Every guy knows that some jobs need to be seasoned before being tackled. Cleaning my garage is a perfect example because it has several seemingly contradictory dimensions.
For example, the garage has never really been a garage and has never housed a car in the more than three decades we have lived here.
It has, however, always been a workshop. There is a beautiful table saw, a fine miter saw and a lovely drill press awaiting tasks therein. It is also the place where broken things go to be fixed. Many of these also have become jobs that needed to be seasoned. Several broken lamps, saggy shelves and a couple wobbly chairs fall into this category.
And since the garage is not a part of the house where we gather on a daily basis (we don’t eat meals, watch TV or play the occasional game of gin out there), it is also an ideal place to store things that can’t find an immediate home in some other part of the house.

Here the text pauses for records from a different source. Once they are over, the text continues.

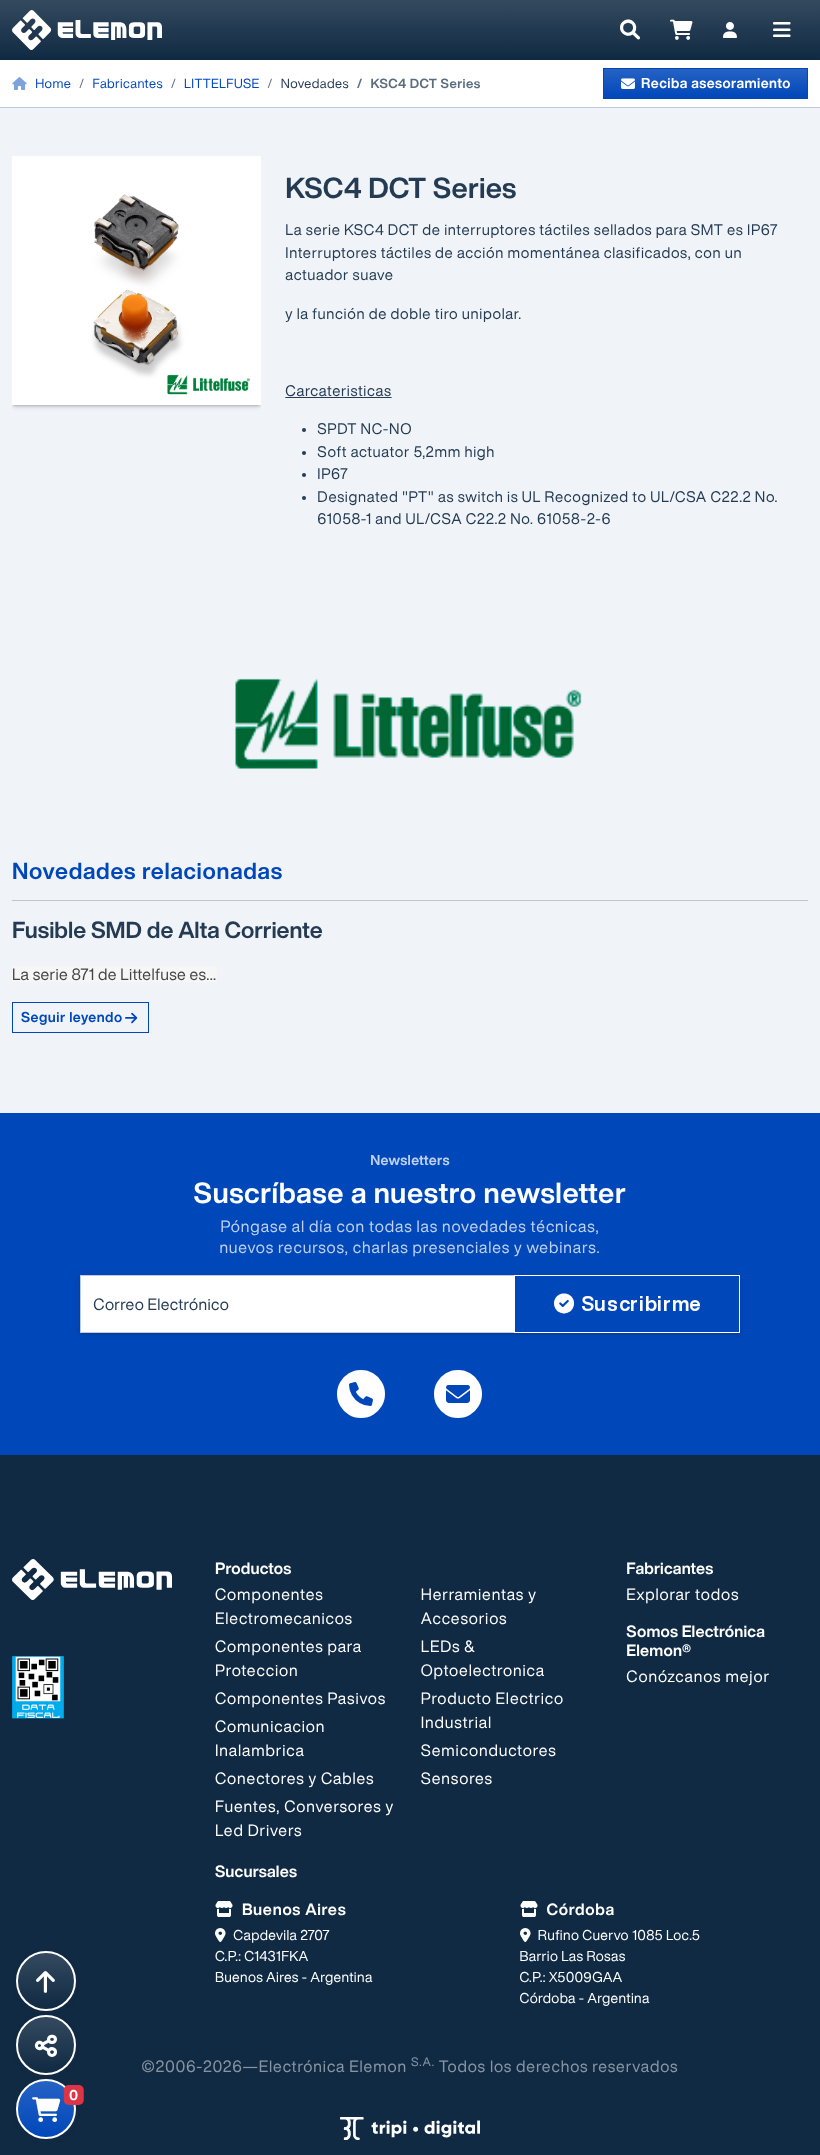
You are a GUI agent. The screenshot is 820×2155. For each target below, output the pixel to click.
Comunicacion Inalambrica (270, 1738)
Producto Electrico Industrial (492, 1710)
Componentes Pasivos (300, 1698)
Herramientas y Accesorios (479, 1606)
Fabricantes (127, 83)
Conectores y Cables (294, 1778)
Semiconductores (489, 1750)
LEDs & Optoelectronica (483, 1658)
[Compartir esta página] (46, 2045)
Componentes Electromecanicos (284, 1606)
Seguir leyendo (72, 1017)
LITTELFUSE (222, 83)
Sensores (457, 1778)
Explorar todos (682, 1594)
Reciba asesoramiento (716, 83)
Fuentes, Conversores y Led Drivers (304, 1818)
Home (51, 83)
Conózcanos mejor (698, 1676)
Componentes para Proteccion (288, 1658)
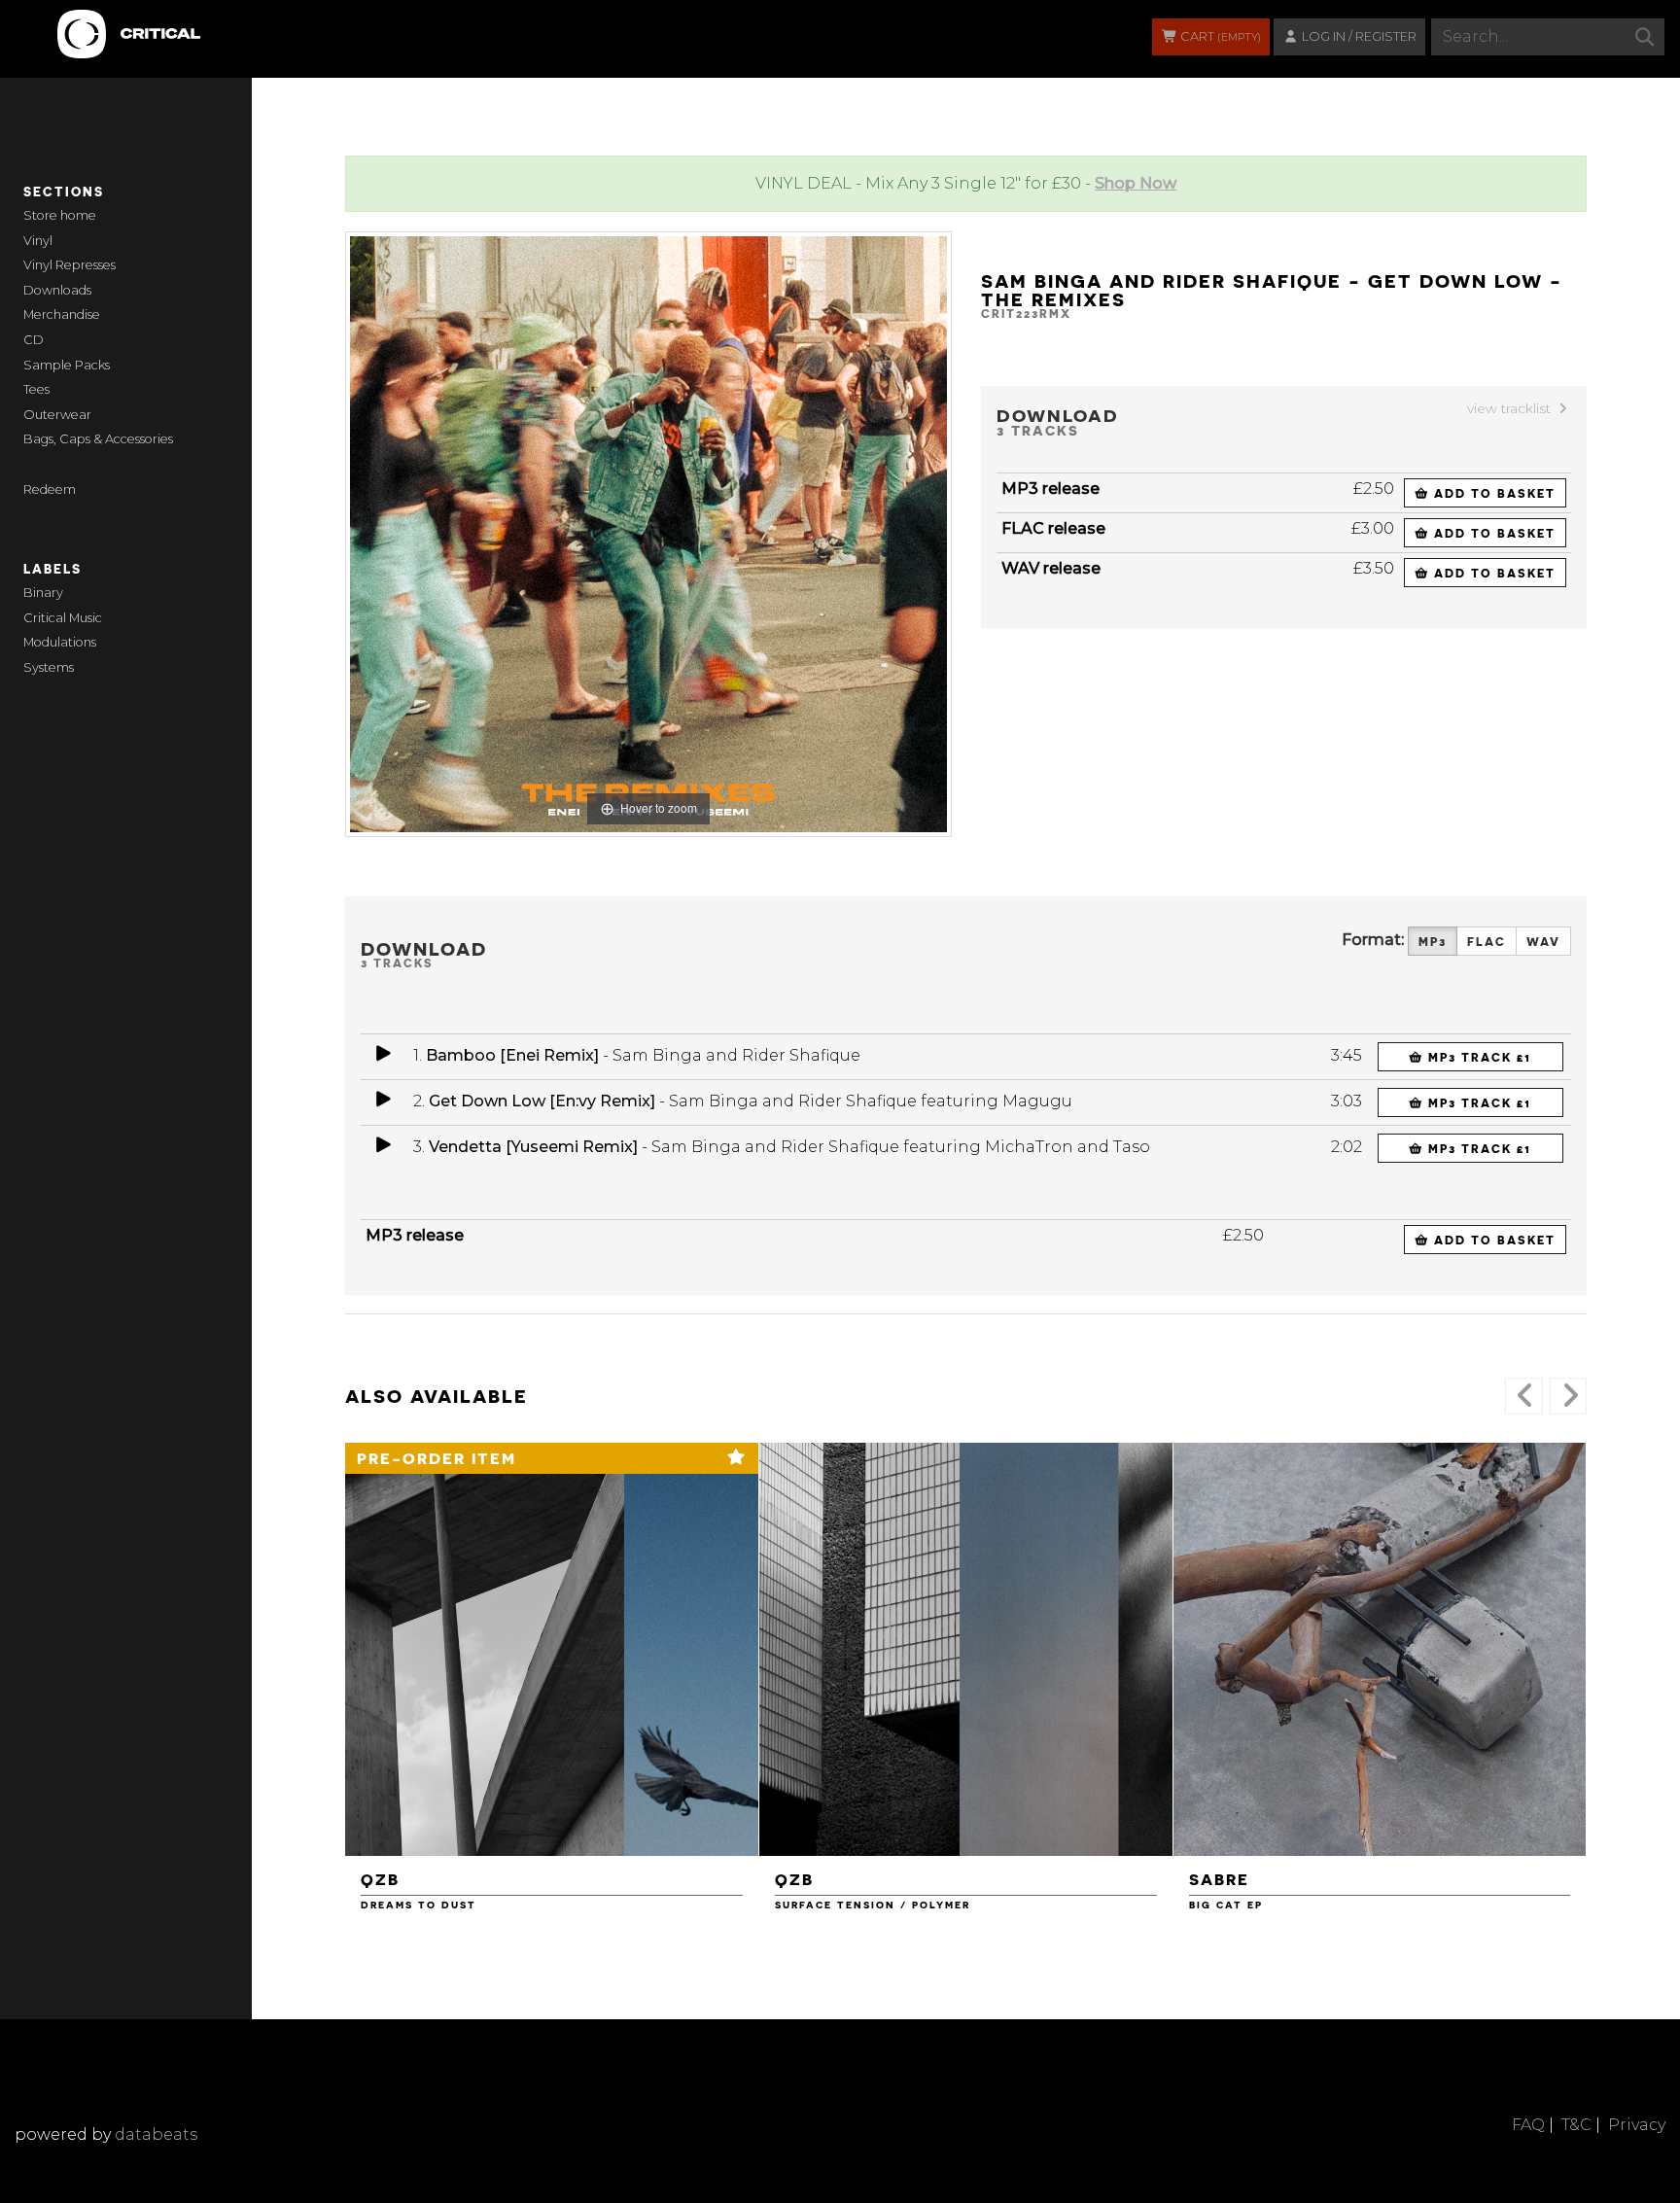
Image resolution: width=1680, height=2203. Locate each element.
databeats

As a result, the garage has accumulated uncounted boxes, bags and storage tubs on the workbench and on top of the table saw and other tools.
This means until I deal with these boxes, bags and storage tubs, I can’t use the tools. Nor can I fix the broken things that have been seasoning there in recent months.
All of this is motivation to tackle the garage, of course, but first I need a plan for where to start. I am working on that plan every day, or at least every time I go into the garage.
To put a fine point on it, our son just gave me a fine new garage door opener to replace the one that got struck by lightning a few years ago and sagged into a curdled, molten clump. Since then I have had to raise the door by hand, a job that has grown worse since the tension springs came unraveled sometime last winter. Installing the new door opener will solve that problem.
All I need now is a place to set up my ladder so I can install the opener. I guess that means the job has finally seasoned long enough.